Multi-armed Bandit Models for the Optimal Design of Clinical Trials: Benefits and Challenges

TL;DR

This paper reviews multi-armed bandit models for clinical trial design, highlighting their benefits in patient allocation and proposing a new rule to improve statistical power, thus bridging theory and practice.

Contribution

It introduces a novel bandit-based patient allocation rule that addresses low statistical power, facilitating practical application in clinical trials.

Findings

Bandit models assign more patients to better treatments.

They have limitations in statistical power.

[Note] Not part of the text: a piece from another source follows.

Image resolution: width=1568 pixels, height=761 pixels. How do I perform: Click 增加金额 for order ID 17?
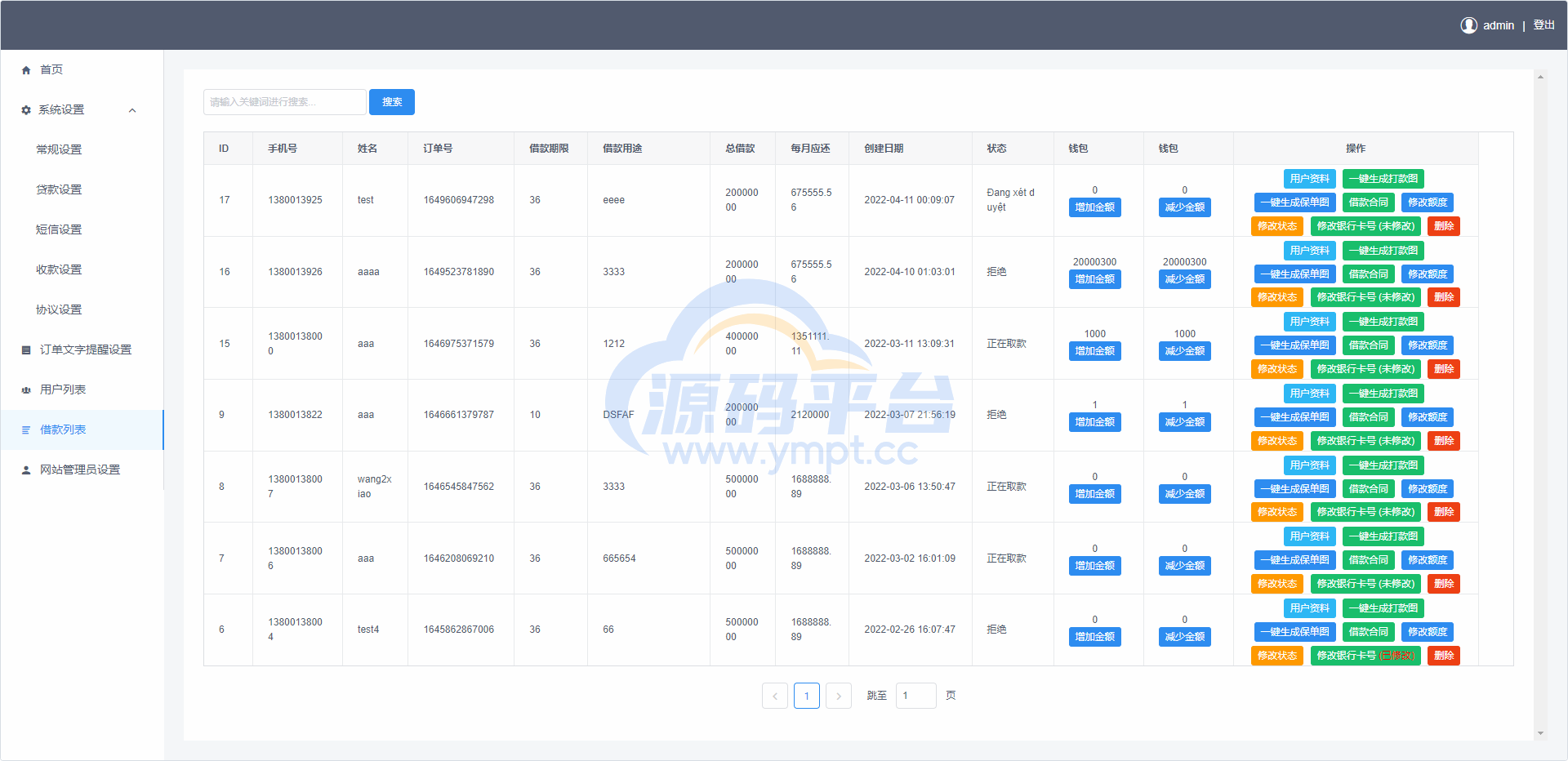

A new allocation rule improves power in clinical trials.

Abstract

Multi-armed bandit problems (MABPs) are a special type of optimal control problem well suited to model resource allocation under uncertainty in a wide variety of contexts. Since the first publication of the optimal solution of the classic MABP by a dynamic index rule, the bandit literature quickly diversified and emerged as an active research topic. Across this literature, the use of bandit models to optimally design clinical trials became a typical motivating application, yet little of the resulting theory has ever been used in the actual design and analysis of clinical trials. To this end, we review two MABP decision-theoretic approaches to the optimal allocation of treatments in a clinical trial: the infinite-horizon Bayesian Bernoulli MABP and the finite-horizon variant. These models possess distinct theoretical properties and lead to separate allocation rules in a clinical trial design context. We evaluate their performance compared to other allocation rules, including fixed randomization. Our results indicate that bandit approaches offer significant advantages, in terms of assigning more patients to better treatments, and severe limitations, in terms of their resulting statistical power. We propose a novel bandit-based patient allocation rule that overcomes the issue of low power, thus removing a potential barrier for their use in practice.